■ **指示 A**
アクセラレーターについての提示文のうち、「アクセラレーターが主体となって」で始まる段落を、主要な事実を残したまま箇条書きにまとめてください。
■ **指示 B**
アクセラレーターについての提示文から、「自動車の加速装置であるアクセ」を含む箇所を起点とし、「とってもメリットがあります。」の直後までを一字一句変えずに書き出してください。
■ **指示 C**
アクセラレーターについての提示文の最後の文の後に続く内容を書いてください。

■ **提示文**
|---|
スタートアップやベンチャーを対象としたアクセラレータ―ですが、どのような取り組みを指すのでしょうか?インキュベーターやベンチャーキャピタルとの違いや、アクセラレータ―に参加するメリットやデメリットについて解説していきます。
アクセラレーターとは
まず最初に、アクセラレーターとプログラムについて説明します。
アクセラレーターとは
アクセラレーター(accelerator)とは、英語で加速や促進を意味する言葉です。
自動車の加速装置であるアクセル(accel)が言葉としてイメージしやすいでしょう。
転じて、スタートアップ・ベンチャー、企業内の新規事業部門に対して、事業の立ち上げや成長を促進するためにサポートする企業や組織に対して使用されます。
アクセラレータープログラムとは
アクセラレーターが主体となって実施するスタートアップ・ベンチャーの成長促進プログラムのことです。
主催するアクセラレーター1社で実施するよりも、ノウハウを持つ大企業や自治体、大学とも連携し協同で実施することが多くなっています。
参加するスタートアップ・ベンチャーに対してシナジーを創出していくには、より多くの可能性を検討していくことが重要であるためです。
後述しますが、ノウハウやリソースが慢性的に足らないスタートアップ・ベンチャーだけではなく、支援側企業にとってもメリットがあります。
|---|
■ **提供資料**
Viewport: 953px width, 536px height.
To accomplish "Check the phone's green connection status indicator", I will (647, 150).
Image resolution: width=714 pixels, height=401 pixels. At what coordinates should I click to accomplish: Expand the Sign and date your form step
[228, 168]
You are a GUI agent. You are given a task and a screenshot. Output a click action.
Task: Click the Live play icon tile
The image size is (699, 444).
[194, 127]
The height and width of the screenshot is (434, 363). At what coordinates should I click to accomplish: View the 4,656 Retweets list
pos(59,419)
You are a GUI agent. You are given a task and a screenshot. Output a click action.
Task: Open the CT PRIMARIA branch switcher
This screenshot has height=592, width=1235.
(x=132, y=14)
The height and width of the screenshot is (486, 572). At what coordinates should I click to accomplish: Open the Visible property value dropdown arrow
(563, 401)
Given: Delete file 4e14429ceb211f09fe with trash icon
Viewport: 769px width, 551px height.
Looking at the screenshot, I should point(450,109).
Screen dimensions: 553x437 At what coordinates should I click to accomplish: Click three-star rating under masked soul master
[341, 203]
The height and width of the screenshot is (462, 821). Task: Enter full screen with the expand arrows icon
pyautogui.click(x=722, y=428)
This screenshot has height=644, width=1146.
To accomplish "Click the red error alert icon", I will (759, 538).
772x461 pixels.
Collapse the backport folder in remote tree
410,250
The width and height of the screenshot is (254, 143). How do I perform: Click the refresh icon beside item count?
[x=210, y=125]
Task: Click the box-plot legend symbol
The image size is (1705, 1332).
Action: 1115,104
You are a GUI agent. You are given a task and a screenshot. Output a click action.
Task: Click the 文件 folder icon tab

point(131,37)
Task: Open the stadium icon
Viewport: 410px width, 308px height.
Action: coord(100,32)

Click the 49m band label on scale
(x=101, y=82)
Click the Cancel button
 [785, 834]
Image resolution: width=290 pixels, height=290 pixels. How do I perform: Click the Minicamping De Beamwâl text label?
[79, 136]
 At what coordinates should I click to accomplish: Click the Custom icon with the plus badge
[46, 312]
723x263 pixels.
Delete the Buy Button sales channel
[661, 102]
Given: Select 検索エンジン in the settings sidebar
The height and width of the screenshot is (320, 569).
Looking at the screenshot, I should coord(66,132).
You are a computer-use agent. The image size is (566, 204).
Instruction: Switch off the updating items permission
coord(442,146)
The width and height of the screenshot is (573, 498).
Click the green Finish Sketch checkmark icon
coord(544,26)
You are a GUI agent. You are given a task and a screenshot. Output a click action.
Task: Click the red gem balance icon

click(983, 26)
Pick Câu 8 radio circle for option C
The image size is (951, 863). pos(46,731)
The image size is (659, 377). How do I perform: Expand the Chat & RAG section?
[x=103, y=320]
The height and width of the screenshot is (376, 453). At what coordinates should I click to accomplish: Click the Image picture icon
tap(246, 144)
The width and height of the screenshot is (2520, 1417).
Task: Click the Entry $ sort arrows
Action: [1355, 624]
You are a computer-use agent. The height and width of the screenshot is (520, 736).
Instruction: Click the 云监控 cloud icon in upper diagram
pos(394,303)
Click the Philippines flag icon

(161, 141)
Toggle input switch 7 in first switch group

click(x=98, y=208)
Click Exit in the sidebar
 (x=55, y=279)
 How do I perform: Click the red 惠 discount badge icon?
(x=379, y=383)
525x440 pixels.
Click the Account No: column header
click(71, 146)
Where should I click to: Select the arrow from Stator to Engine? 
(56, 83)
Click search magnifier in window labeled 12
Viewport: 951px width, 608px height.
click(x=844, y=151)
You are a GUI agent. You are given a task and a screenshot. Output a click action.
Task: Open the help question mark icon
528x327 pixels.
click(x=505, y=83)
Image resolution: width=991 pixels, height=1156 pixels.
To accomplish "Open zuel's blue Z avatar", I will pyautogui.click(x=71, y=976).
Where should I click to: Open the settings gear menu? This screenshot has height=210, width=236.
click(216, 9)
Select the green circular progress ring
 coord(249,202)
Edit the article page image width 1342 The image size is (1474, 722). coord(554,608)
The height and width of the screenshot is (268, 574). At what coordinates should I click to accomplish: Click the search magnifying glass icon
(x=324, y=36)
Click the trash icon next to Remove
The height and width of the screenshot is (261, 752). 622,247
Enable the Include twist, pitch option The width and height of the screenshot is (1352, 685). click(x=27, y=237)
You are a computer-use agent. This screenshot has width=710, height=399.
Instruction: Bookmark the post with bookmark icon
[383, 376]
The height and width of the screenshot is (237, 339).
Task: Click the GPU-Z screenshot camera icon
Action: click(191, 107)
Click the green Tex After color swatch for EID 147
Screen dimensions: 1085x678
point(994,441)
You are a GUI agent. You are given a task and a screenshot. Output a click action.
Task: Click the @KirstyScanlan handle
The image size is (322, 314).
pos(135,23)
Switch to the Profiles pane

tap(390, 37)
|---|
■ **解答 A**
- アクセラレータープログラムとは、アクセラレーターが主体となって実施する、スタートアップ・ベンチャーの成長促進プログラムである。
- 主催するアクセラレーター1社だけで実施するよりも、ノウハウを持つ大企業や自治体、大学と連携して協同で実施することが多い。
- その理由は、参加するスタートアップ・ベンチャーにシナジーを創出するには、より多くの可能性を検討することが重要だからである。
- ノウハウやリソースが慢性的に不足しているスタートアップ・ベンチャーだけでなく、支援側の企業にもメリットがある。

■ **解答 B**
自動車の加速装置であるアクセル(accel)が言葉としてイメージしやすいでしょう。
転じて、スタートアップ・ベンチャー、企業内の新規事業部門に対して、事業の立ち上げや成長を促進するためにサポートする企業や組織に対して使用されます。
アクセラレータープログラムとは
アクセラレーターが主体となって実施するスタートアップ・ベンチャーの成長促進プログラムのことです。
主催するアクセラレーター1社で実施するよりも、ノウハウを持つ大企業や自治体、大学とも連携し協同で実施することが多くなっています。
参加するスタートアップ・ベンチャーに対してシナジーを創出していくには、より多くの可能性を検討していくことが重要であるためです。
後述しますが、ノウハウやリソースが慢性的に足らないスタートアップ・ベンチャーだけではなく、支援側企業にとってもメリットがあります。

■ **解答 C**
自社内では新たな構想が生まれづらい中、企業間や企業と自治体の連携により、オープンイノベーションを加速する仕組みとして注目されている手法です。
インキュベーター・ベンチャーキャピタルとの違い
アクセラレーターと混同されやすい対象に、インキュベーターとベンチャーキャピタル(以下、VC)が挙げられます。
それぞれの違いについて見ていきましょう。
アクセラレーター | インキュベーター | ベンチャーキャピタル | |
---|---|---|---|
支援をする目的 | 新規事業や起業の成長スピードを支援 | 事業の創出・支援 | 将来的なキャピタルゲイン |
支援の対象企業 | シード期以降のスタートアップ・ベンチャー・企業内の新規事業 | 創業直後やシード期以前のスタートアップ・ベンチャー | 上場前のスタートアップ |
支援期間 | 数週間〜数ヶ月 | 数年〜 | 数年〜エグジットまで |
支援の方法 | 支援企業との業務提携やノウハウ、出資、融資 | 場所の提供・資金・ノウハウ | 出資と成長のための助言 |
支援を受けた側の自由 | 高い | 低い | VCの方針によるが、制約が多く低い |
支援を受けるメリット | 支援企業との連携による早期の事業成長 | 事業構想段階における経営資源の確保 | 事業成長段階における資金の確保 |
参加してもできないこと |
支援の延長 ※可能なプログラムも存在する |
入居施設における設備の独自変更 |
VCとの事業連携 ※CVCの場合はあり |
中でもアクセラレーターは短期間で成果を挙げることにフォーカスが当てられる立場です。
アクセラレータープログラムの種類
アクセラレータープログラムの種類としてどのようなものがあるのか、主要な取り組みについて挙げてみます。
アクセラレーター1社が主体となって進める自社運営型、大手企業が入る共創型、スタートアップ企業同士を結びつけるビジネスマッチング型が典型的です。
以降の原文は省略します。